Efficiency and Scalability
Both offline indexing and online retrieval are computationally efficient: hierarchical clustering is substantially faster than RAPTOR's GMM, and retrieval scales logarithmically with corpus size. The token cost of prompt construction is lower than concatenated baseline approaches, and the system maintains competitive speed and memory usage.
Qualitative Analysis and Interpretability
Case studies demonstrate superior performance in handling ambiguous or multi-hop queries, especially entity disambiguation and hidden relational inference. The framework enables LLMs to trace reasoning paths across contextual and relational axes simultaneously, yielding interpretable, evidence-grounded answers.

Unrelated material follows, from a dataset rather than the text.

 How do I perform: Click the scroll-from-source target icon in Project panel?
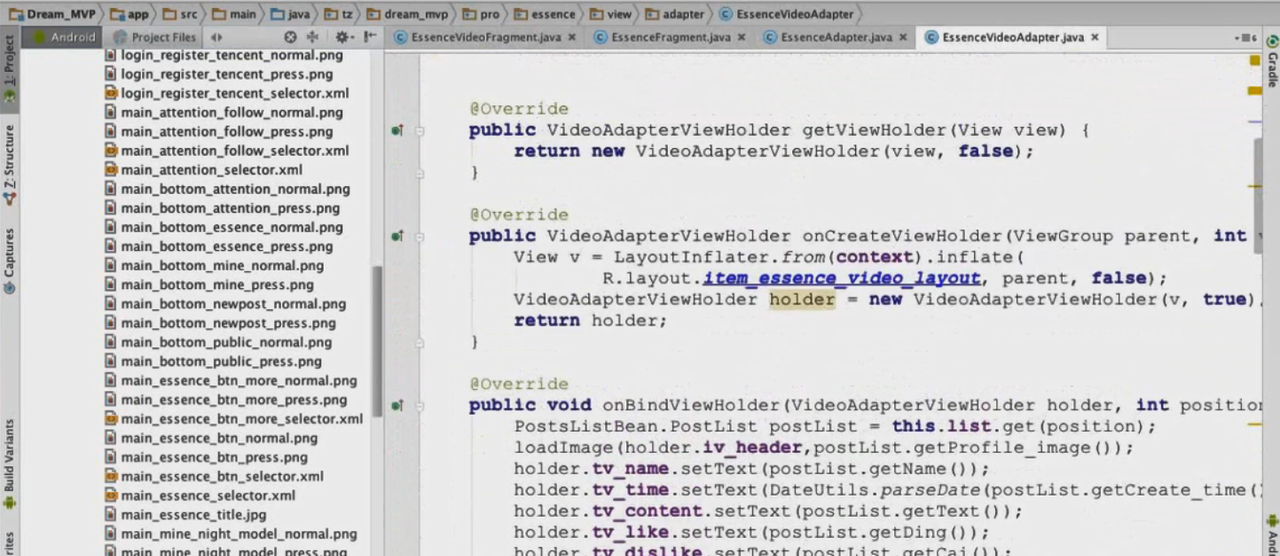[291, 37]
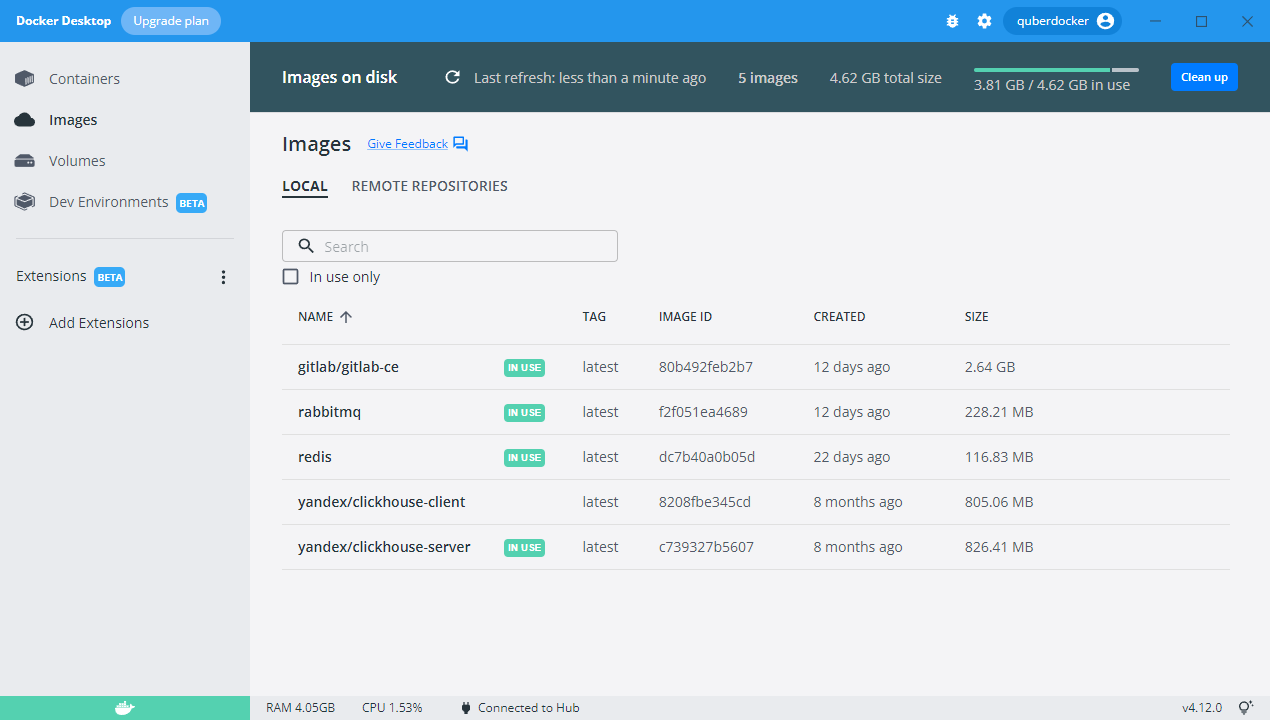The width and height of the screenshot is (1270, 720).
Task: Click the Docker whale status icon
Action: tap(124, 708)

Implications and Future Directions
This unified framework advances retrieval-augmented LLMs by synergistically integrating context and relation-aware retrieval through hierarchical hybrid graph indexing. The approach transcends source document anchoring, enabling emergent knowledge synthesis and stable dynamic updates:
- Practical implications: robust multi-hop QA, scalable to evolving corpora, efficient memory and token use, adaptable to diverse embedding and LLM backbones
- Theoretical implications: highlights the necessity of knowledge fusion at abstraction levels beyond text or isolated entity graphs, advancing representation learning in hybrid structured-unstructured graphs
- Future work: integration with GNNs for richer hybrid representations, further reduction of LLM-induced hallucinations, and application to broader tasks (explainable reasoning, scientific QA, etc.)
Conclusion
The unified context- and relation-aware hierarchical RAG framework yields substantial improvements (up to 9.7% for multi-hop reasoning), achieving both retrieval completeness and high efficiency. Its hierarchical knowledge fusion, bi-level retrieval, and attachment-based update mechanisms enable scalable, interpretable, and robust retrieval-augmented generation, constituting a significant advancement for practical QA and dynamic knowledge-intensive tasks (2606.18075).